Supuso, además, que Telma Ruiz bloquearía su tarjeta de crédito. Entonces se apuró en ir al banco de aquel extraño y pequeño pueblo y retiró todo su dinero que luego guardó en la cartera. Sin embargo un nuevo temor le apresó, de repente. -Telma puede seguir el hilo de mi tarjeta, sabrá en qué ciudad he retirado el dinero-, se asustó ella convencida que había metido la pata. Nuevamente, y sin pensarlo dos veces, abordó un minivan que estaba por salir del terminal y le dijo al cobrador "hasta el último paradero". Se acobijó en uno de los asientos finales y se ocultó debajo de la capucha, alzándose de hombros y haciéndose la dormida.
Fueron cerca de cuatro horas de viaje tedioso, pesado, aburrido y cansado entre escarpados y cerros empinados, una pista estrecha y polvorienta y muchas chacras y laderas peladas. El calor intenso la agobiaba además. Veía todo confuso como un entrevero de colores que la atontaban y la hacían sentir desubicada y perdida en una nebulosa o un desierto demasiado árido.
-Llegamos señorita, paradero final-, le dijeron el chofer y el cobrador, mirándola a través del espejo retrovisor.
Marcela bajó de prisa y de nuevo fue de frente, sin volver la mirada atrás, perdiéndose entre carretillas de frutas y verduras que se apiñaban y juntaban cerca de los minivan, en ese paradero informal. Siguió de largo, hasta que llegó a un parque grande con una gruta donde revoloteaban numerosas palomas y flotaban coloridas mariposas. Estaba muy cansada de tanto viajar y se moría de hambre.
Sin embargo, nuevas ideas de que la habían seguido, que ya habían detectado el retiro de dinero en el banco y que estaba en la mira de los esbirros de Telma Ruiz, apuntándola con sus rifles modernos, volvieron a machacarla, aplastándola igual a si estuviera debajo de una pesada prensa.

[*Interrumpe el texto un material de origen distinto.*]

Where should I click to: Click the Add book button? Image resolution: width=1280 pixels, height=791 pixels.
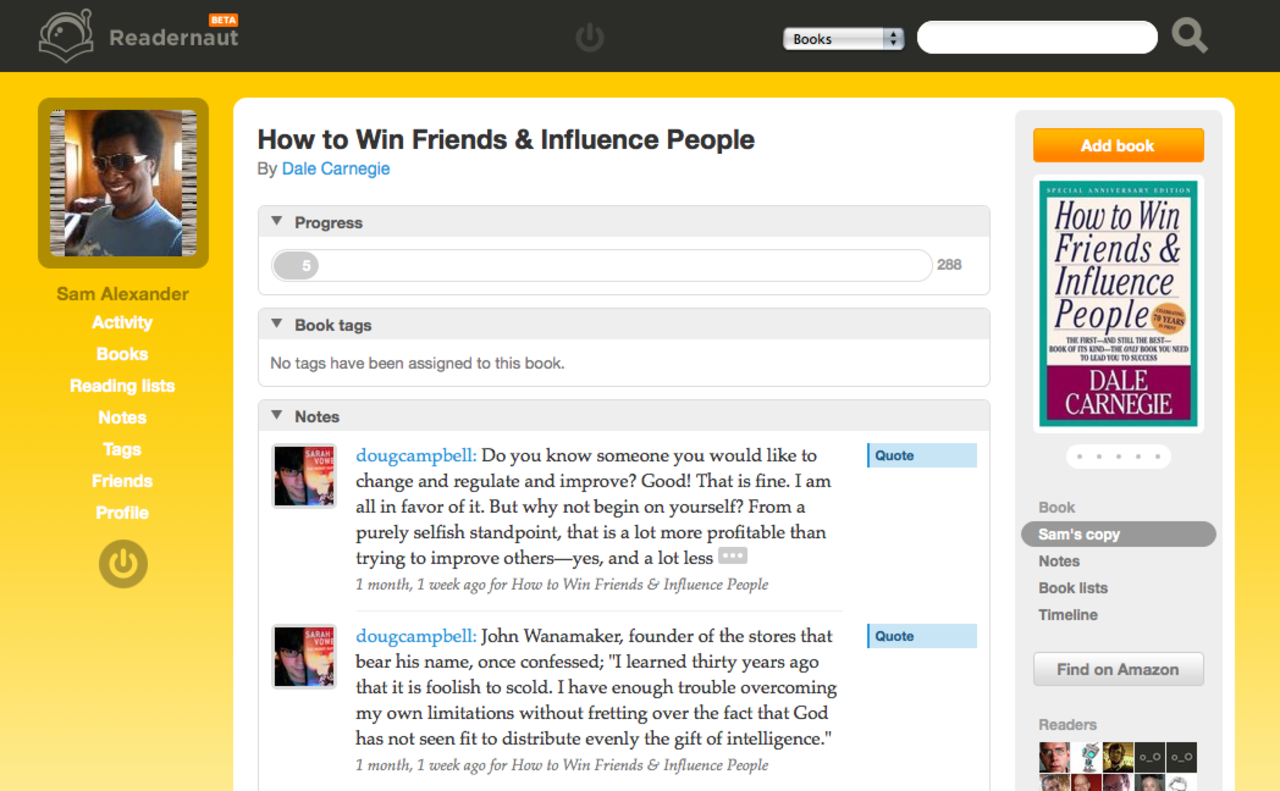(x=1117, y=146)
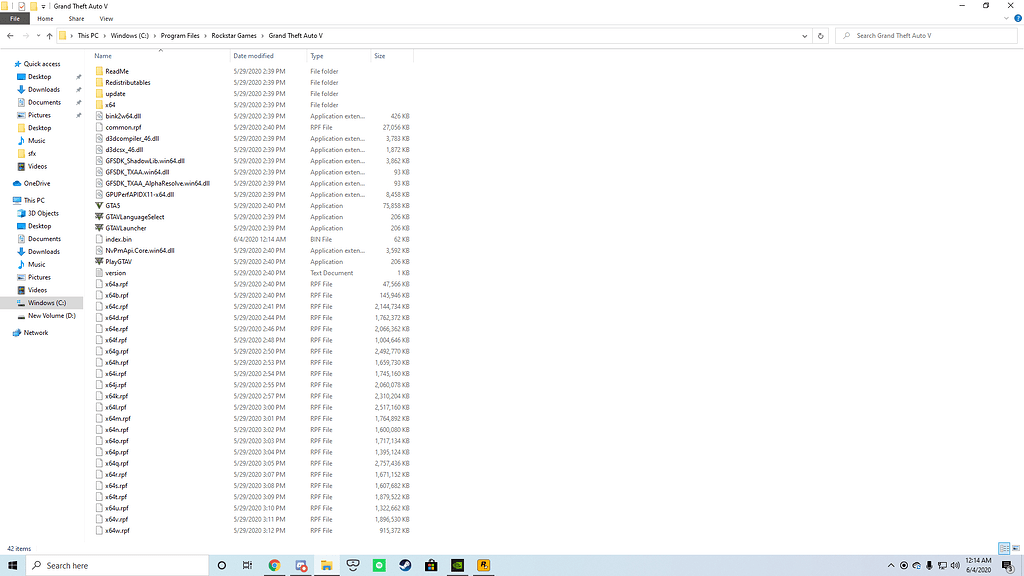The width and height of the screenshot is (1024, 576).
Task: Open the File menu
Action: (14, 18)
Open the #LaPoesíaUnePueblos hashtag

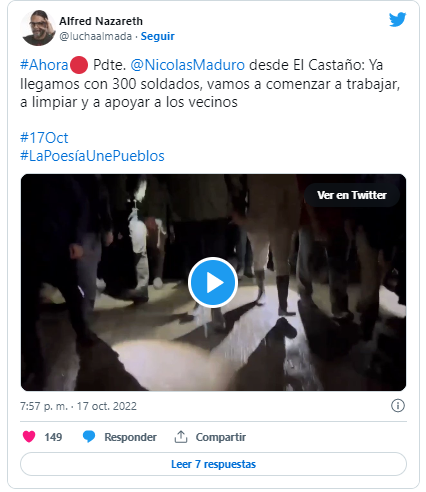pyautogui.click(x=92, y=156)
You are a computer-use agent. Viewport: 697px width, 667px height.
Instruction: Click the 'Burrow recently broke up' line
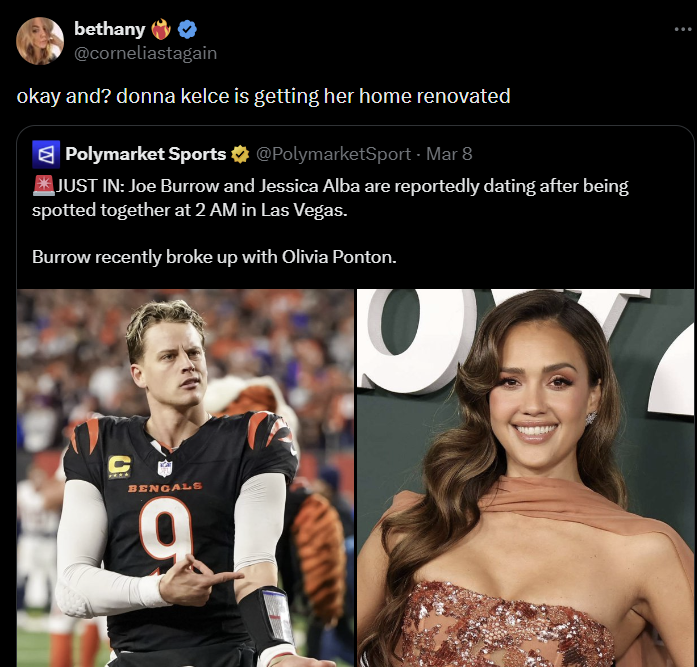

Así, confundida, incrédula, pasmada, angustiada y temerosa, sumida en el pánico, estuvo deambulando horas de horas por las callejuelas estrechas, bajo los balcones de madera y los caminos empedrados, de ese poblado destartalado pero coqueto, abrumada por el intenso calor, agobiada por el soroche, con sus narices resecas, los labios partidos y también secos, sin saber qué hacer o a dónde ir. Como el hambre le ganaba, entró a un pequeño restaurante y pidió sopa de verduras y arroz a la cubana. El mozo le acomodó, además, un pan y agua de manzana.
Tenía mucha hambre. Comió sin detenerse, casi sin suspirar y eso le devolvió, en cierto modo, la tranquilidad y el sosiego. Después de un rato volvió a pensar en la situación en que se encontraba sumergida y se convenció que estaba en medio de una ola enorme que amenazaba con sepultarla por completo y ahogarla en forma irremediable.
-Telma querrá matarme-, se aseguró una y otra vez, convenciéndose de que estaba haciendo bien las cosas, huyendo de sus garras.
De pronto, entró una familia al local, también a comer. Marcela los vio con curiosidad. Ellos hablaban en voz alta, se empujaban y hacían bromas. El papá pidió el menú. Fue en ese entonces, que ella golpeó furiosa su mano en la frente. -¡Mi padre, no pensé en mi padre!-, se dijo casi gritando.
Salió de allí dando tumbos y en la calle dio vueltas como loca, perdida en un limbo sin salidas, oscurecido y turbio, como una neblina tupida, sin saber, en realidad, qué hacer.
Gravemente herida en sus sentimientos, sintiendo que el cielo se le desplomaba sobre sus hombros, ahogada en la aflicción de sus miedos, encerrada en un claustro de pavor e ignorando cómo poder escapar de esa realidad que la trituraba sin piedad, como un cruel molino, Marcela se arrodilló en la acera y se puso a llorar a gritos.